She gestured, and he handed her the cup. She measured out another portion and returned the cup to him. Then she removed the pot from the tripod and scraped out the leavings.
'Well? Say something!'
She finished eating and set the spoon into the pot with a gesture of closing. 'We'll ford the river at first light.'
Before dawn, they led the horses down the path into Candra Crossing. The ginnies, riding on Bai's shoulders, were drowsy and irritable. In the heavens, the boldest stars still shone, while a blush lightened the east. Birds twittered. No wind stirred. It was already hot.
They approached along a dirt path that raft parallel to West Track behind the riverside row of buildings. Trampled fields marked where a large host had camped, and animals had grazed. The army had left shallow ditches stinking with refuse and offal, still swarming with bugs many days later.

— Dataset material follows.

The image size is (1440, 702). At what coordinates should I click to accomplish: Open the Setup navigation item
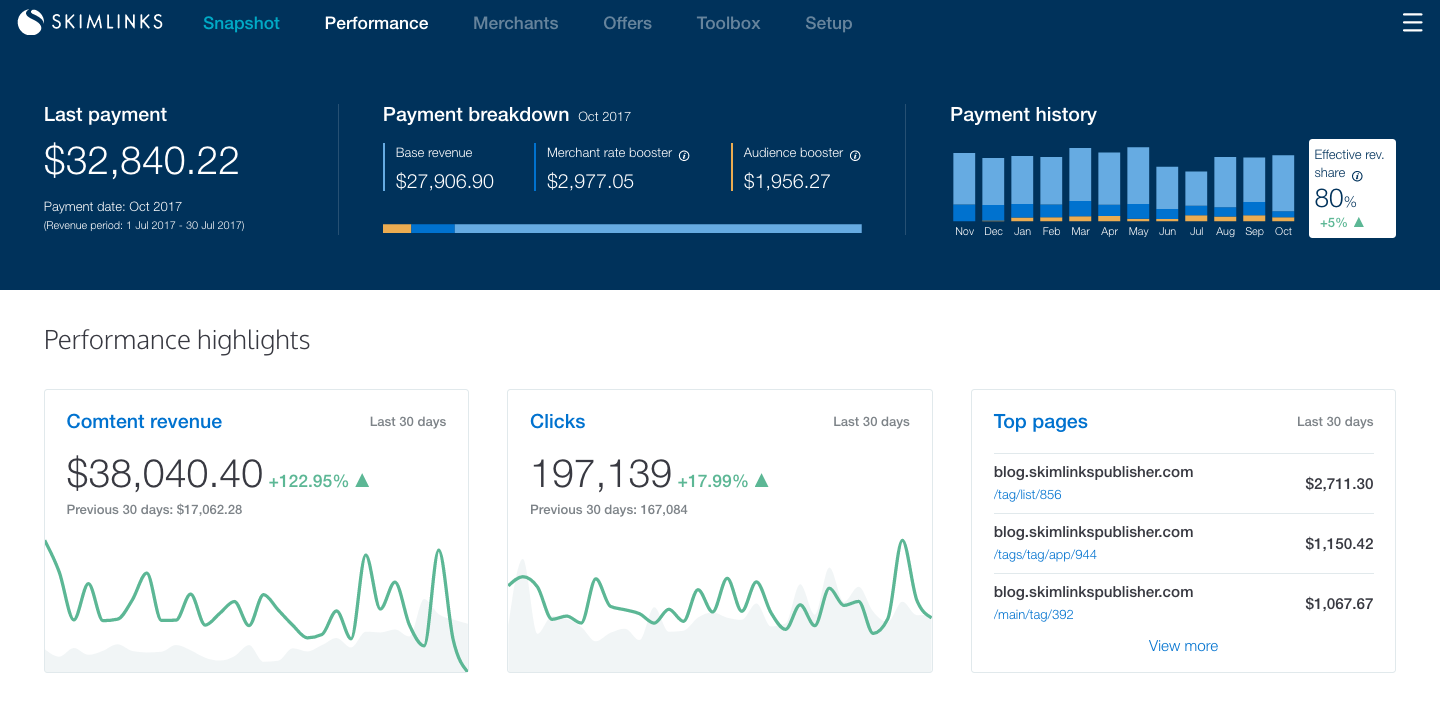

A few buildings had burned down. The doors of the temple dedicated to Sapanasu had been smashed, and the counting house was singed. The compound dedicated to Kotaru, the Thunderer, was stripped of weapons and stores. Bai paused outside the gates of the temple to the Merciless One, carved with Her sigil: the bloom of the lotus pierced by a dagger. Like the rest of the town, the Devourer's temple was abandoned. When Keshad peeked through the half-open gates, he saw only dust and dead plants, and a solitary stone bench where a single passionflower had fallen, its color withered to a pale pink.
Was that a noise? The scuff of a foot? A voice, speaking soft words?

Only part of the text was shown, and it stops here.